**WORK TO BE COMPLETED:** Beneath this instruction is a block of data; output from it exactly the lines that run from the one containing "Política de Privacidad (278, 1556)" through the one containing "La Consellería de", inclusive.

Source records
· · ·
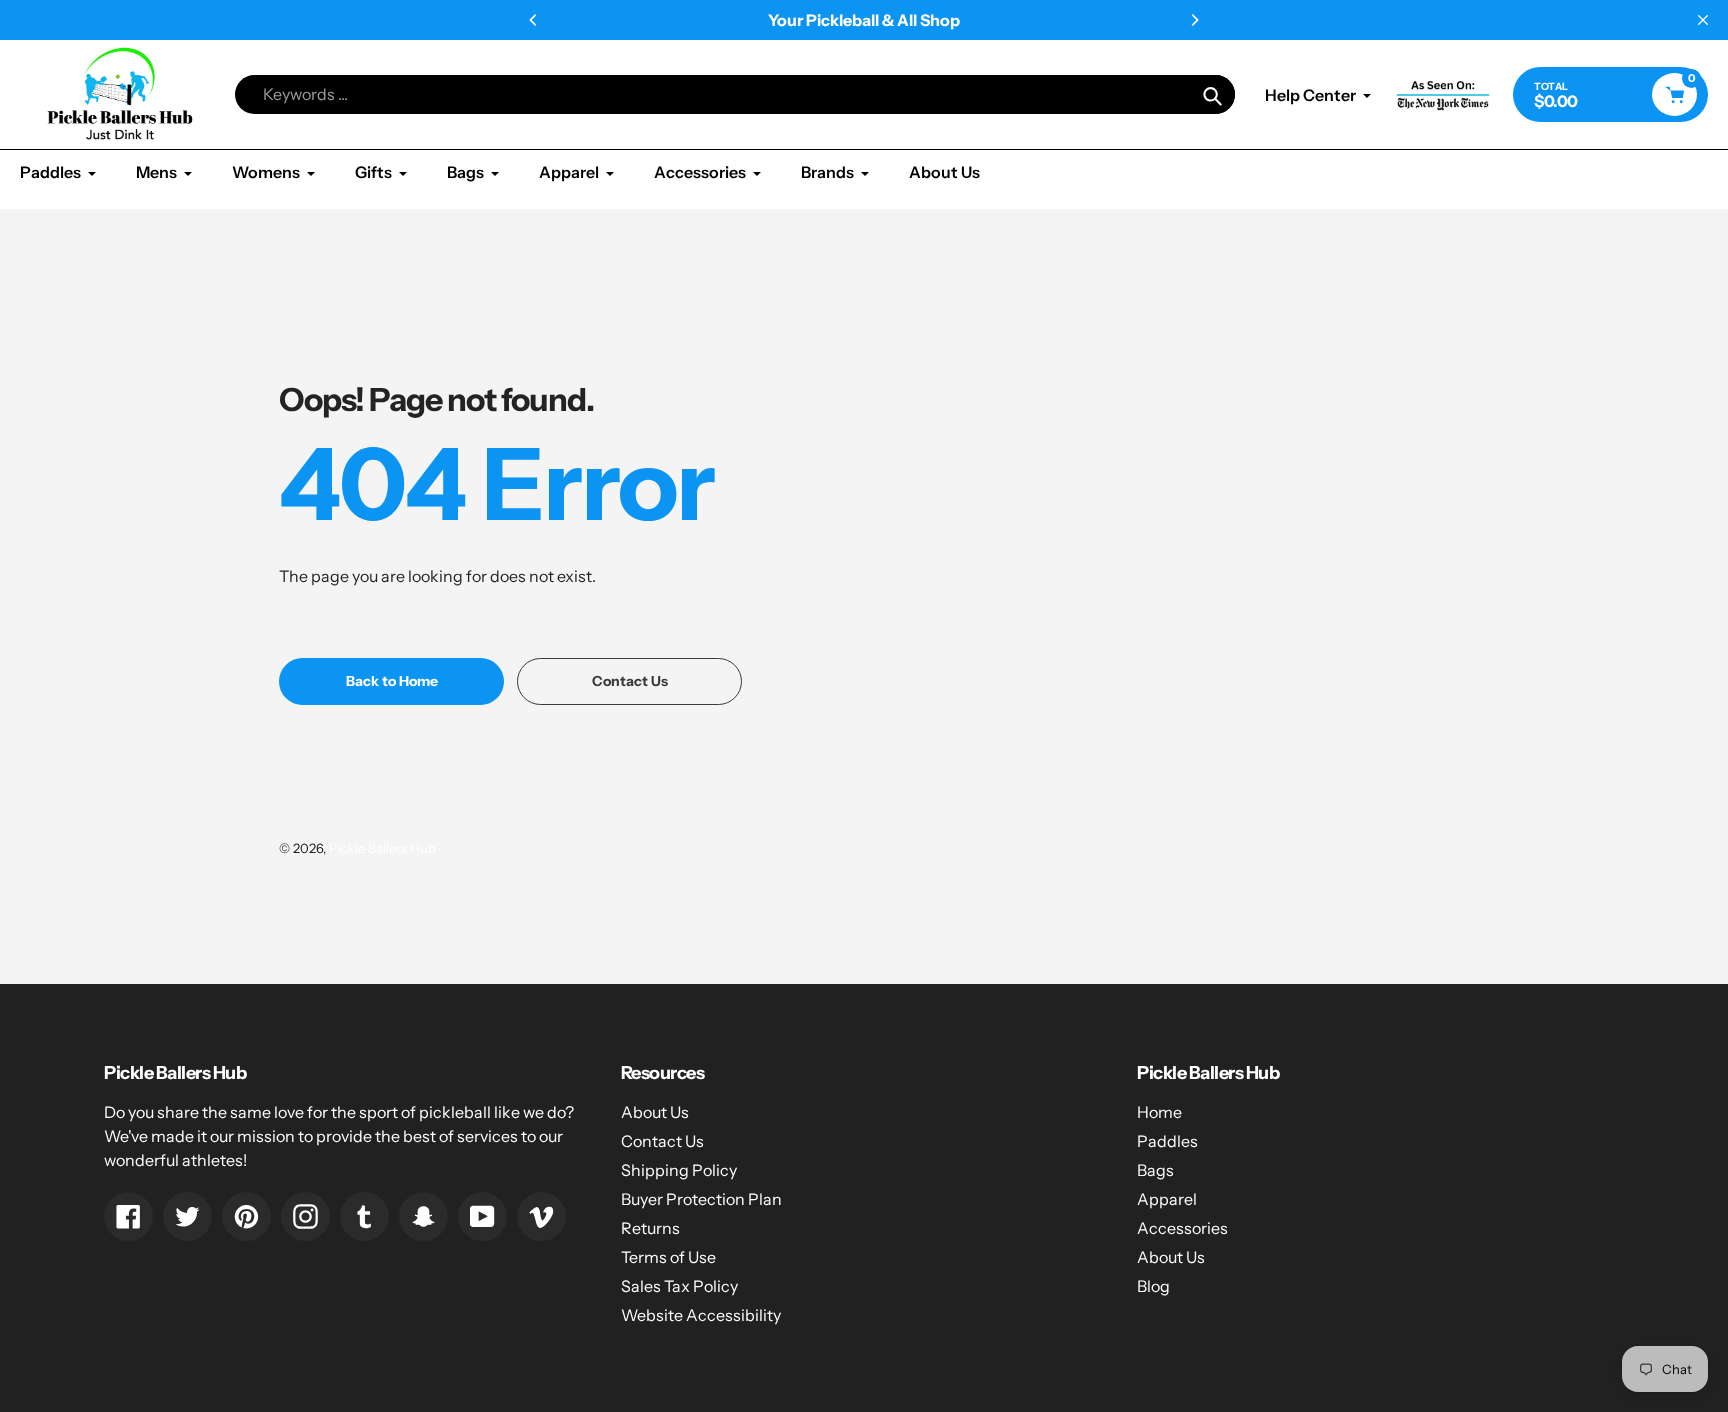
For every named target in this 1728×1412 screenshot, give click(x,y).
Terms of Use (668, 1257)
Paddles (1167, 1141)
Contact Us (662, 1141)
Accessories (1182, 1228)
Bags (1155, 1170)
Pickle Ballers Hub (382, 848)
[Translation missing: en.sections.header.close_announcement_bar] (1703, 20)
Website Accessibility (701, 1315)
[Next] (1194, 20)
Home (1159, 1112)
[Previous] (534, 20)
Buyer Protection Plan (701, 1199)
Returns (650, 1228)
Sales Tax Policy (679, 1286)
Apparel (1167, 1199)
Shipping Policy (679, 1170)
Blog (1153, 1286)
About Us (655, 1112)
· · ·
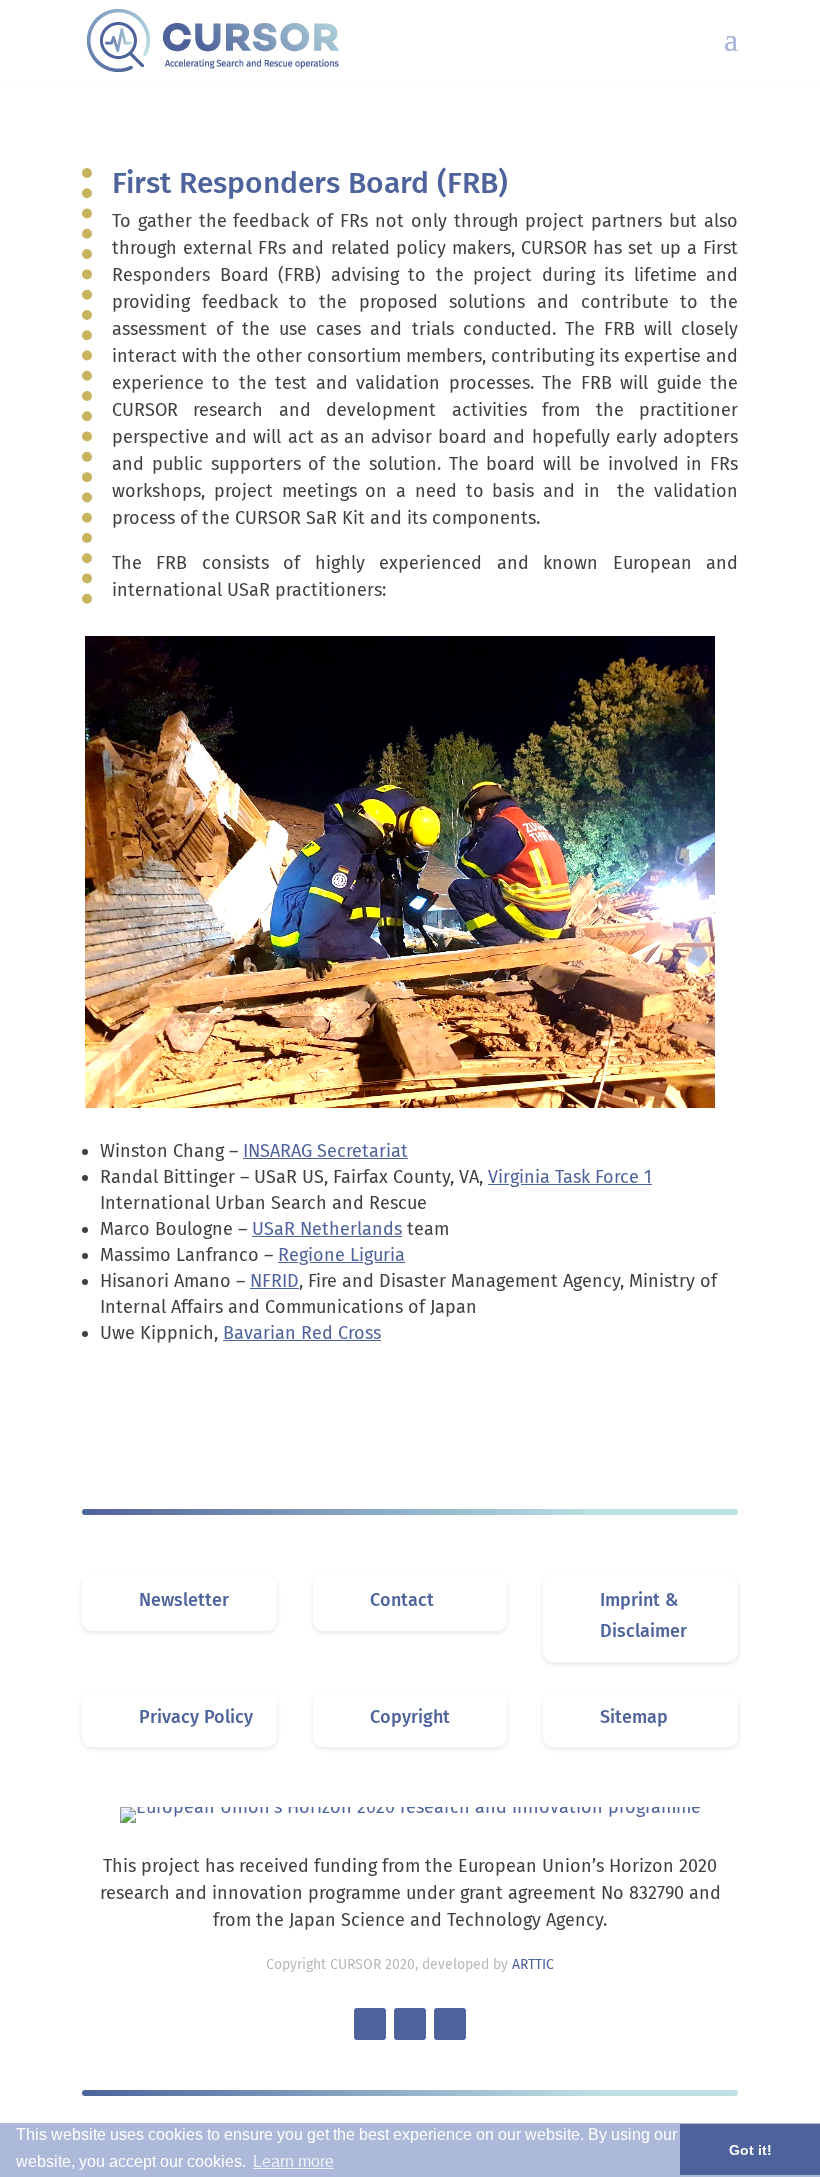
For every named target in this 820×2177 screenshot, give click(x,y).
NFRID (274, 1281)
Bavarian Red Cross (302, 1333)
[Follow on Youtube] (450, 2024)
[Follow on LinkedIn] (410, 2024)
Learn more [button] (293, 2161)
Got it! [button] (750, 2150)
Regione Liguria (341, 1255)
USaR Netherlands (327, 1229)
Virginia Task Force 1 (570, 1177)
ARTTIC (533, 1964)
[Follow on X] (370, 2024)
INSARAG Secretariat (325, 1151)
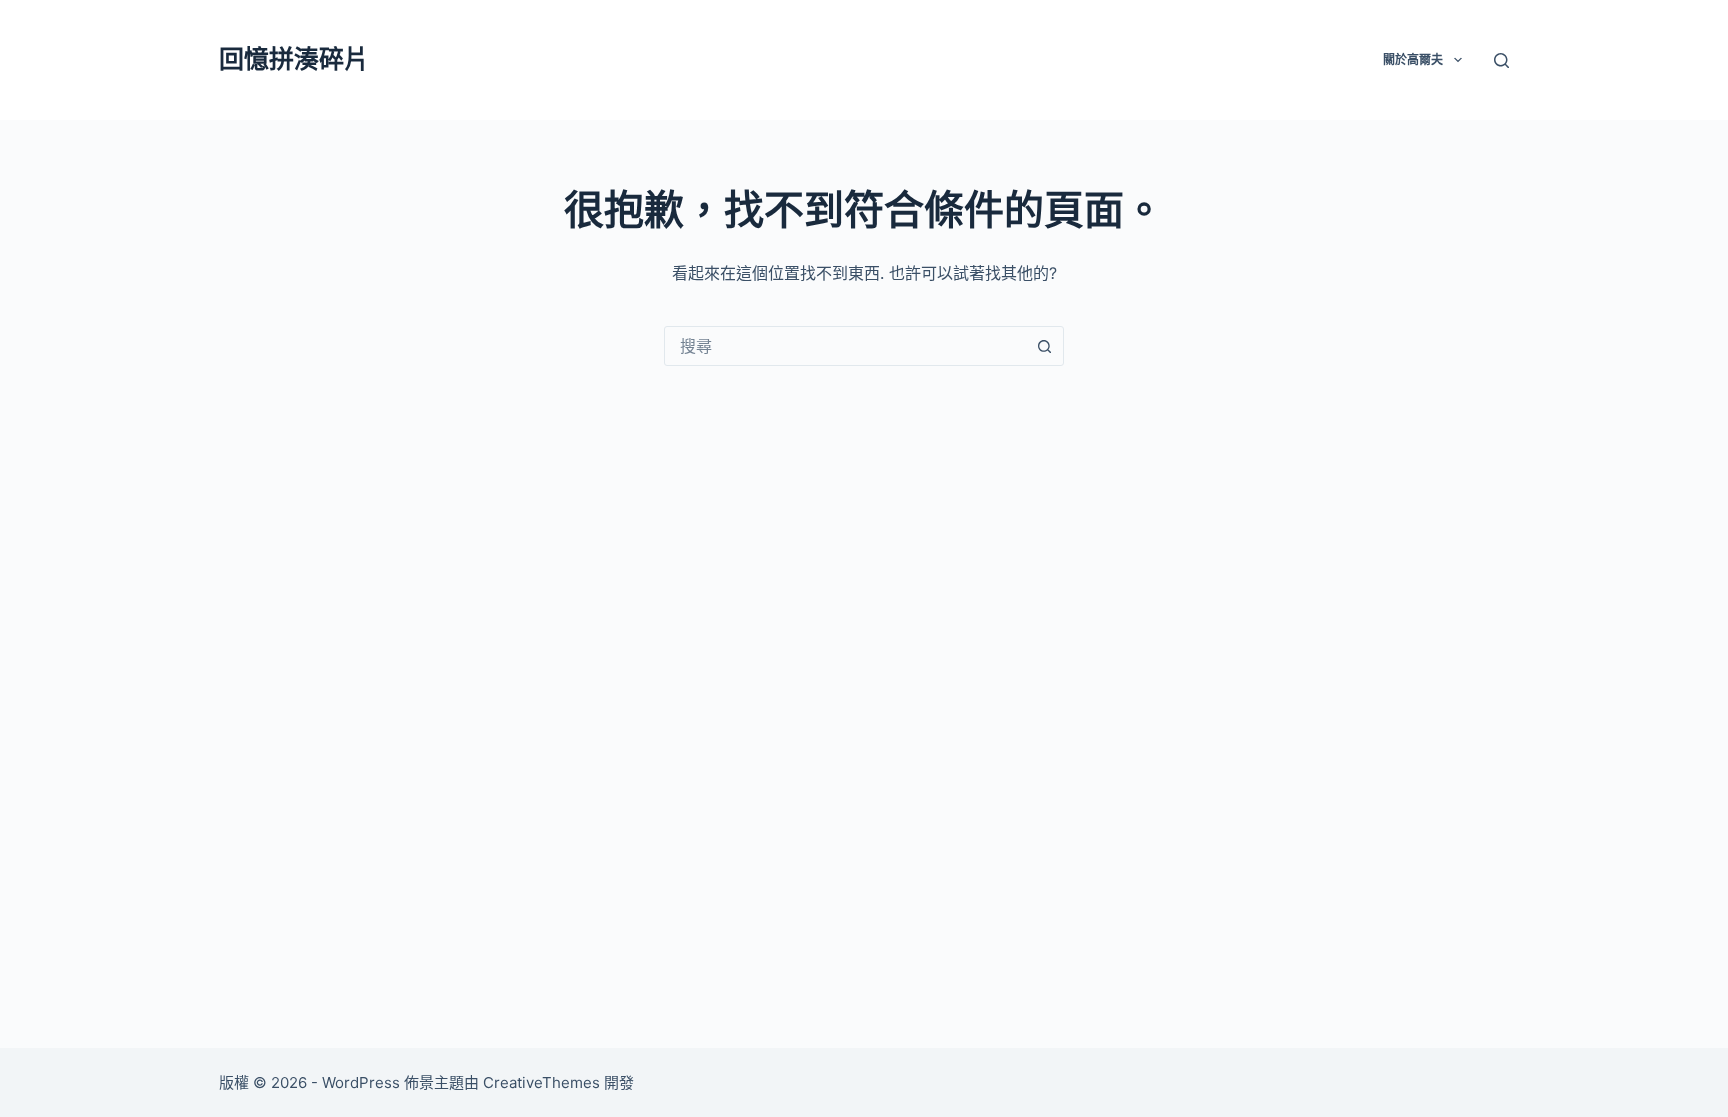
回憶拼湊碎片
· · ·
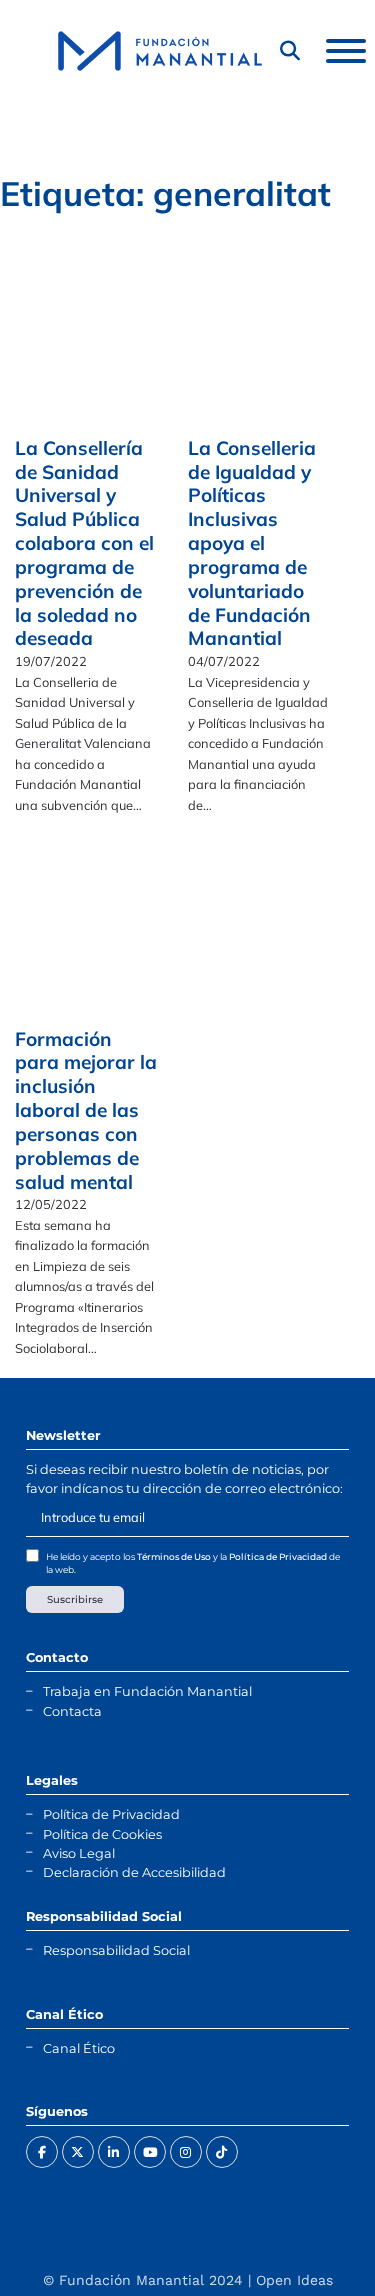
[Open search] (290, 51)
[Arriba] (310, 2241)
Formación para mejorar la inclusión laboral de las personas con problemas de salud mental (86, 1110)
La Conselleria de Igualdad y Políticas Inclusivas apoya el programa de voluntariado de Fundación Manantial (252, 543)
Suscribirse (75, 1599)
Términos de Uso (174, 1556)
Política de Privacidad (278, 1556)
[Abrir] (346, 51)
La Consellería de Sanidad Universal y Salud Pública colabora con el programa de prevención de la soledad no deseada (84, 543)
· · ·
**ANSWER TO THE PROBLEM:**
Política de Privacidad (278, 1556)
[Abrir] (346, 51)
La Consellería de Sanidad Universal y Salud Pública colabora con el programa de prevención de la soledad no deseada (84, 543)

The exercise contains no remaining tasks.